ARNSBERG (also known as GOTT IST GEGENWÄRTIG and WUNDERBARER KÖNIG) was composed by Joachim Neander and published in his Glaub- und Liebesübung (1680) for his hymn “Wunderbarer König.” This bar-form (AAB) tune has undergone both rhythmic and melodic change in earlier hymnals. Keep it rhythmic, with a moving tempo. Observe the full length of the whole notes at the ends of the first two long phrases and extend the final chord into a whole note. For stanza 2 try a solo registration on the melody line with a lighter accompaniment,  or unaccompanied,  and with the congregation singing in harmony.
— Bert Polman

Author Information

Gerhardt Tersteegen (b. Mörs, Prussia, Germany, 1697; d.
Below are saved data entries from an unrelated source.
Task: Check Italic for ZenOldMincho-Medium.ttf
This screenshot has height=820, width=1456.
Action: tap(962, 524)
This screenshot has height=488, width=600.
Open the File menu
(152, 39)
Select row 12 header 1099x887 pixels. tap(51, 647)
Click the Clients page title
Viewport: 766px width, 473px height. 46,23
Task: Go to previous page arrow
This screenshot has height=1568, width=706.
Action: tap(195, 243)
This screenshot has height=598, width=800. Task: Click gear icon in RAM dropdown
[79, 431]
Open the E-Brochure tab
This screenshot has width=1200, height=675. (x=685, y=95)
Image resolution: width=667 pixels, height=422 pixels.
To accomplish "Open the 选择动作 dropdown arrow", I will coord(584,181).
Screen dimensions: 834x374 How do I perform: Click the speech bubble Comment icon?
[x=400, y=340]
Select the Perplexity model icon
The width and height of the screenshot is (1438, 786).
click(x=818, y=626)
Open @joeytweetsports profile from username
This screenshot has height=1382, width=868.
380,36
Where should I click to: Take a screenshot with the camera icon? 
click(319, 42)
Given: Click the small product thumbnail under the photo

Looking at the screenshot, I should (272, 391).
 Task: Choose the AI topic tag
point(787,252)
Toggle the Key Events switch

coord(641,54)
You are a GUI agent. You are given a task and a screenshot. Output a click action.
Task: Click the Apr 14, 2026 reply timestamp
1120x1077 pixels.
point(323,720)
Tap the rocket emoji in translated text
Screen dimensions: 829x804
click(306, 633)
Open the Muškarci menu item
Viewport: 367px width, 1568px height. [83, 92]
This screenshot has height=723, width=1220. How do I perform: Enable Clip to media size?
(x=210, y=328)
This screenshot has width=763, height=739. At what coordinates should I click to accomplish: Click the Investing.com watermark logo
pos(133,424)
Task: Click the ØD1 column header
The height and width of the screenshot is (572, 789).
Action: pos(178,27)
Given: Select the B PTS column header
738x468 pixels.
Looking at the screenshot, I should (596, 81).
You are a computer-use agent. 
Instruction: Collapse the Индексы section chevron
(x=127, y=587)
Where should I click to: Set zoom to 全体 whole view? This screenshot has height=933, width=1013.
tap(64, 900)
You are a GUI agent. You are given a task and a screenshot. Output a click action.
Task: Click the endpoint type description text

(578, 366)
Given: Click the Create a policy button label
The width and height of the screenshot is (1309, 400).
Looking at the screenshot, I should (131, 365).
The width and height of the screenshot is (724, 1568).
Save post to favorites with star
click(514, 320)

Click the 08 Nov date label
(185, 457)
Mühlheim, Germany, 1769) was a renowned representative of the Christian tradition of mysticism in German Reformed hymnody. He received a gymnasium (high school) education, but after his father’s death, family poverty kept him from university training. He became a merchant and then a weaver, producing silk ribbons. Reared in the Reformed Church, Tersteegen was influenced by a Pietist group but experienced a spiritual depression until 1724, when he dedicated his life to God in a confession written in his own blood. After this, he began to conduct prayer meetings. Attracted to mysticism, Tersteegen became an important spiritual leader to many, and from 1727 until late in his life, he ran a retreat center in Otterbeck, near Mühlheim. He preached in Prussia and the Netherlands and kept up an extensive correspondence. When it was necessary, Tersteegen was supported by his followers, and in turn he shared his goods and simple medicines with the poor, becoming known as the “physician of the poor and the forsaken.” Because his ministry was outside the established church, he often experienced the displeasure of church and civic authorities. His writings include translations into German from Latin and French mystics, sermons and meditiations, and over one hundred hymns published in Geistliche Blumen-Gärtlein (1729 and later editions).
— Bert Polman

Composer Information

Before writing this hymn, Joachim Neander (b. Bremen, Germany, 1650; d. Bremen, 1680) had scoffed at his religious upbringing and led a careless, licentious life as a student in Bremen. One Sunday in 1670 he and his friends attended a service at St. Martin’s Church, mainly to criticize and mock the preacher.  However, he came under the spell of Theodore Under-Eyck’s preaching and was converted from his wayward life. Enamored with Pietism, Neander associated with the Pietist leader Spener in Frankfurt. In 1674 Neander became headmaster of the Latin School in Düsseldorf and conducted pastoral duties in the Calvinistic congregation. But his Pietist leanings prompted him to organize separate church services and to abstain from the Lord’s Supper. These practices forced the authorities to suspend him in 1677. After recanting his views, Neander returned to his ordinary duties.  But he was no longer happy in Düsseldorf, and he gladly accepted the opportunity to become Under-Eyck’s assistant at St. Martin’s Church in Bremen in 1679. He died soon afterward of tuberculosis. Neander loved nature and would often go for long walks. In fact, the valley of Düssel near Mettmann was named Neanderthal after him; in 1856 a skeleton of a “Neanderthal man” was found there, and that coincidence has produced a number of apocryphal stories about Neander. He wrote about sixty hymn texts and some tunes, published in Alpha und Omega (1680, expanded posthumously, 1689).